▶ Problem requirements: Copy out the lines of the records below, and only those lines, from the one with "The image size is (720, 948)." through the one with "Screen dimensions: 473x1024", exactly as they appear.
Start of Data shown
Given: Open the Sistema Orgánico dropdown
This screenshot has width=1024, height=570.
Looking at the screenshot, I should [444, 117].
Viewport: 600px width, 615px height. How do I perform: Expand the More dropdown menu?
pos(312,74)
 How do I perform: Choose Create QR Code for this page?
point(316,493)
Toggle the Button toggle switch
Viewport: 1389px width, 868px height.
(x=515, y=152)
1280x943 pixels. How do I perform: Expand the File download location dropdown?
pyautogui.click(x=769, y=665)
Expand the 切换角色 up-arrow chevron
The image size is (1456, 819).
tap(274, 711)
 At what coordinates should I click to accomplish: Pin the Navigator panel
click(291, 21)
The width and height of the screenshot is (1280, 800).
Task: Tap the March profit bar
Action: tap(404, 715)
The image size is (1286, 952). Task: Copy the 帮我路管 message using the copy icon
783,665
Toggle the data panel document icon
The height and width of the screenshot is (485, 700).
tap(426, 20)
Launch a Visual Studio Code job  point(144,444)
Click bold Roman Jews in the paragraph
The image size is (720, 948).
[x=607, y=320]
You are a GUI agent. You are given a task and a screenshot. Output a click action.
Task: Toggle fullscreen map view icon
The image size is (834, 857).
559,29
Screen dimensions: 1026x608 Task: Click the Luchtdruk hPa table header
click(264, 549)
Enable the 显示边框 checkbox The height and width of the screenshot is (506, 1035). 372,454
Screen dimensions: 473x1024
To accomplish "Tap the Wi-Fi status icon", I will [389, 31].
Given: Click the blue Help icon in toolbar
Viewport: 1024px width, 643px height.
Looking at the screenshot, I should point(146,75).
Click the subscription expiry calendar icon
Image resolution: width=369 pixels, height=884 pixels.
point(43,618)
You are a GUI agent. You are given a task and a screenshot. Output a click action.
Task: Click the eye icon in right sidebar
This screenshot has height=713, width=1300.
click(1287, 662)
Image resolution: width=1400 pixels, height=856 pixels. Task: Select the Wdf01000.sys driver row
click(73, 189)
End of Data shown
▶ Written answer:
The image size is (720, 948).
[x=607, y=320]
You are a GUI agent. You are given a task and a screenshot. Output a click action.
Task: Toggle fullscreen map view icon
The image size is (834, 857).
559,29
Screen dimensions: 1026x608 Task: Click the Luchtdruk hPa table header
click(264, 549)
Enable the 显示边框 checkbox The height and width of the screenshot is (506, 1035). 372,454
Screen dimensions: 473x1024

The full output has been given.